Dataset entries
┌──

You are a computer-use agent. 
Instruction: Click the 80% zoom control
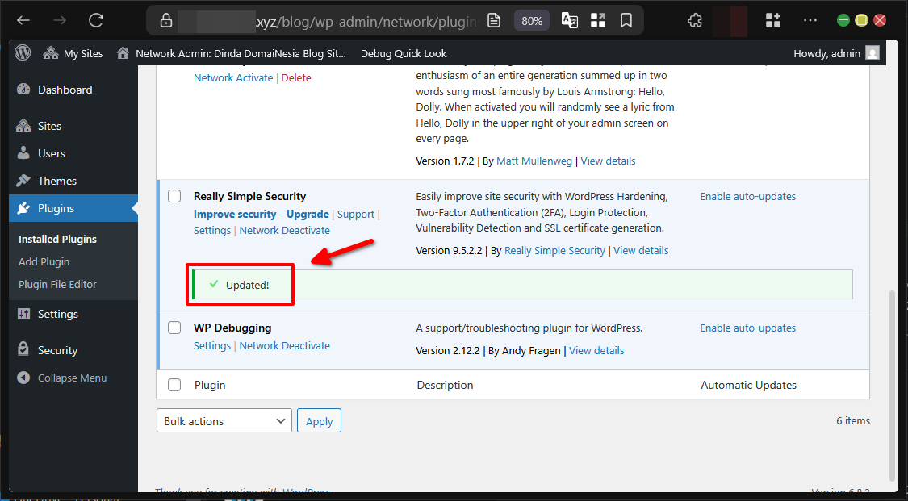tap(531, 20)
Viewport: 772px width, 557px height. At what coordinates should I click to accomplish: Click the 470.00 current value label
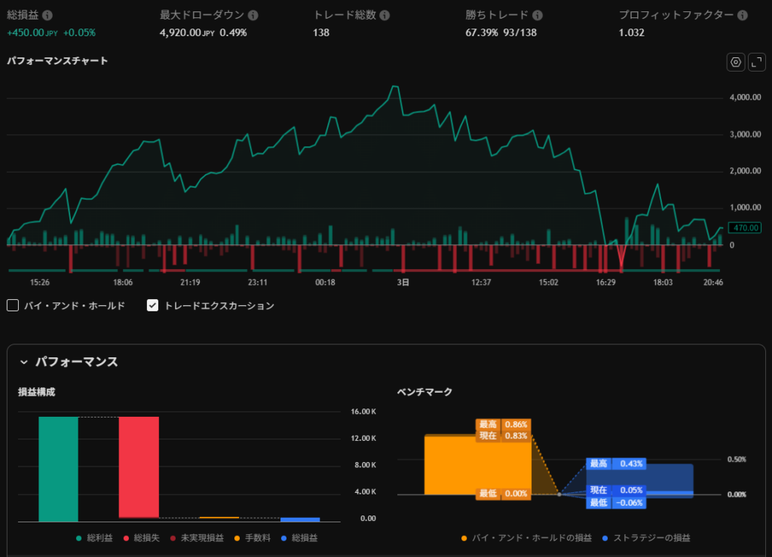point(746,228)
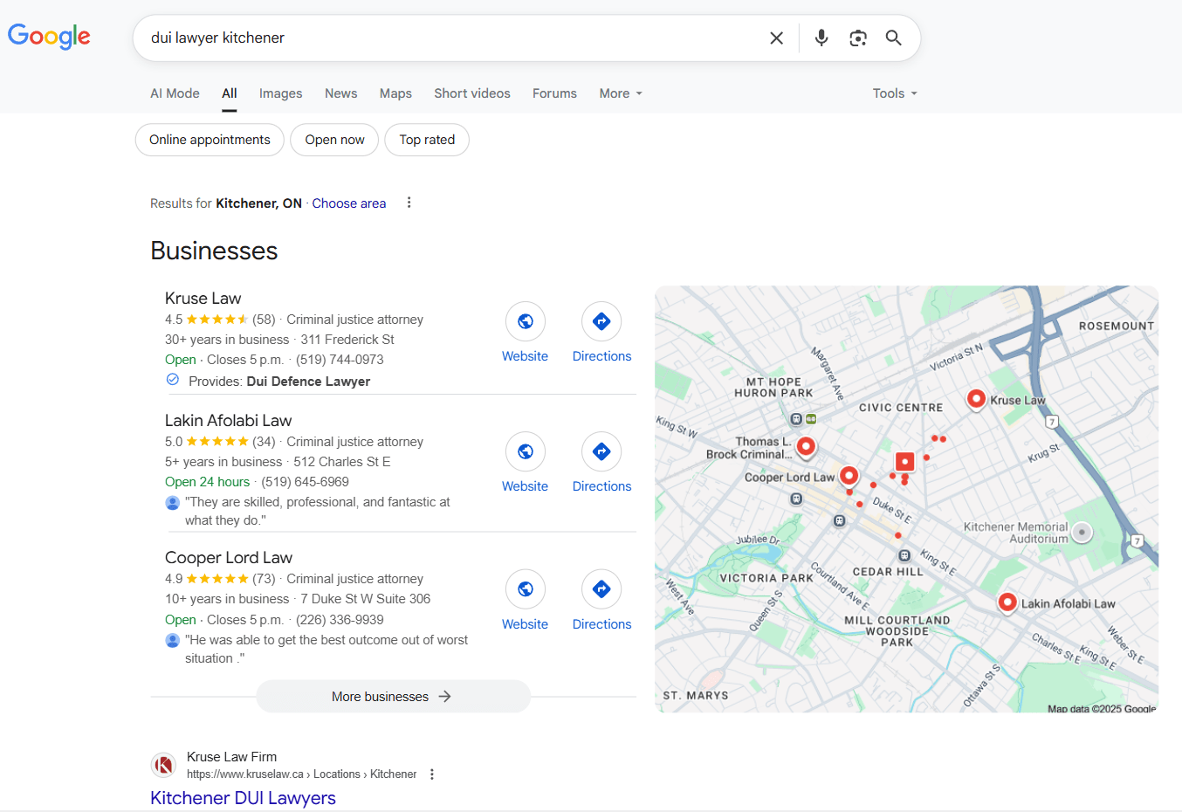Toggle the Online appointments filter
The width and height of the screenshot is (1182, 812).
[x=210, y=140]
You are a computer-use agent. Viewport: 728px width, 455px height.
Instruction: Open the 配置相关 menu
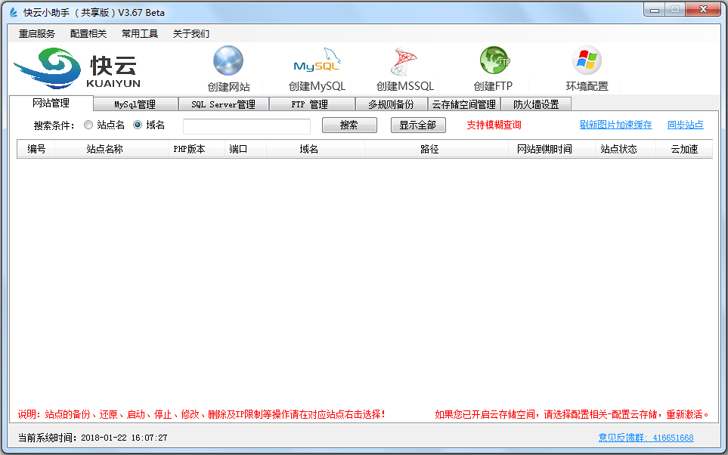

└──

TASK STATEMENT:
Each line holding the word "agent" must be pulled from the records.

EXERCISE OUTPUT:
You are a computer-use agent. 
You are a computer-use agent. Viewport: 728px width, 455px height.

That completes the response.